From mboxrd@z Thu Jan  1 00:00:00 1970
Return-Path: <linux-xfs-owner@vger.kernel.org>
Received: from aserp2130.oracle.com ([141.146.126.79]:55956 "EHLO
        aserp2130.oracle.com" rhost-flags-OK-OK-OK-OK) by vger.kernel.org
        with ESMTP id S1750799AbeEPTed (ORCPT
        <rfc822;linux-xfs@vger.kernel.org>); Wed, 16 May 2018 15:34:33 -0400
Date: Wed, 16 May 2018 12:34:25 -0700
From: "Darrick J. Wong" <darrick.wong@oracle.com>
Subject: Re: [PATCH 04/22] xfs: add helpers to dispose of old btree blocks
 after a repair
Message-ID: <20180516193425.GM23858@magnolia>
References: <152642361893.1556.9335169821674946249.stgit@magnolia>
 <152642364418.1556.17533271717583168316.stgit@magnolia>
 <20180516083232.GS23861@dastard>
MIME-Version: 1.0
Content-Type: text/plain; charset=us-ascii
Content-Disposition: inline
In-Reply-To: <20180516083232.GS23861@dastard>
Sender: linux-xfs-owner@vger.kernel.org
List-ID: <linux-xfs.vger.kernel.org>
List-Id: xfs
To: Dave Chinner <david@fromorbit.com>
Cc: linux-xfs@vger.kernel.org

On Wed, May 16, 2018 at 06:32:32PM +1000, Dave Chinner wrote:
> On Tue, May 15, 2018 at 03:34:04PM -0700, Darrick J. Wong wrote:
> > From: Darrick J. Wong <darrick.wong@oracle.com>
> > 
> > Now that we've plumbed in the ability to construct a list of dead btree
> > blocks following a repair, add more helpers to dispose of them.  This is
> > done by examining the rmapbt -- if the btree was the only owner we can
> > free the block, otherwise it's crosslinked and we can only remove the
> > rmapbt record.
> > 
> > Signed-off-by: Darrick J. Wong <darrick.wong@oracle.com>
> > ---
> >  fs/xfs/scrub/repair.c |  200 +++++++++++++++++++++++++++++++++++++++++++++++++
> >  fs/xfs/scrub/repair.h |    3 +
> >  2 files changed, 202 insertions(+), 1 deletion(-)
> > 
> > 
> > diff --git a/fs/xfs/scrub/repair.c b/fs/xfs/scrub/repair.c
> > index 8e8ecddd7537..d820e01d1146 100644
> > --- a/fs/xfs/scrub/repair.c
> > +++ b/fs/xfs/scrub/repair.c
> > @@ -362,6 +362,173 @@ xfs_repair_init_btblock(
> >  	return 0;
> >  }
> >  
> > +/* Ensure the freelist is the correct size. */
> > +int
> > +xfs_repair_fix_freelist(
> > +	struct xfs_scrub_context	*sc,
> > +	bool				can_shrink)
> > +{
> > +	struct xfs_alloc_arg		args = {0};
> > +	int				error;
> > +
> > +	args.mp = sc->mp;
> > +	args.tp = sc->tp;
> > +	args.agno = sc->sa.agno;
> > +	args.alignment = 1;
> > +	args.pag = xfs_perag_get(args.mp, sc->sa.agno);
> > +
> > +	error = xfs_alloc_fix_freelist(&args,
> > +			can_shrink ? 0 : XFS_ALLOC_FLAG_NOSHRINK);
> > +	xfs_perag_put(args.pag);
> 
> with all these pag lookups, I'm starting to wonder if you should
> just add a lookup and store the pag in the scrub context?
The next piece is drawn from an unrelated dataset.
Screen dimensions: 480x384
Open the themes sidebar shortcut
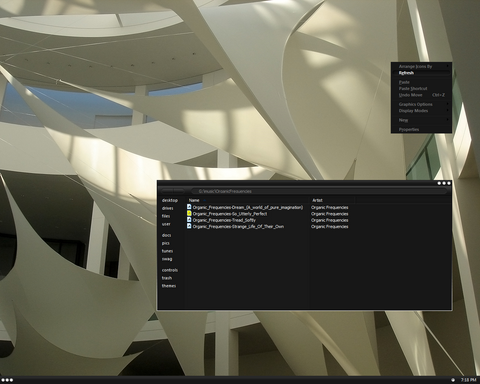point(169,286)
That'd
> save a lot of lookups - the pag structures never go away and i never
> really intended them to be used like this in single, very short use
> contexts. Grab once per operation, hold the reference across the
> entire operation context, then release it....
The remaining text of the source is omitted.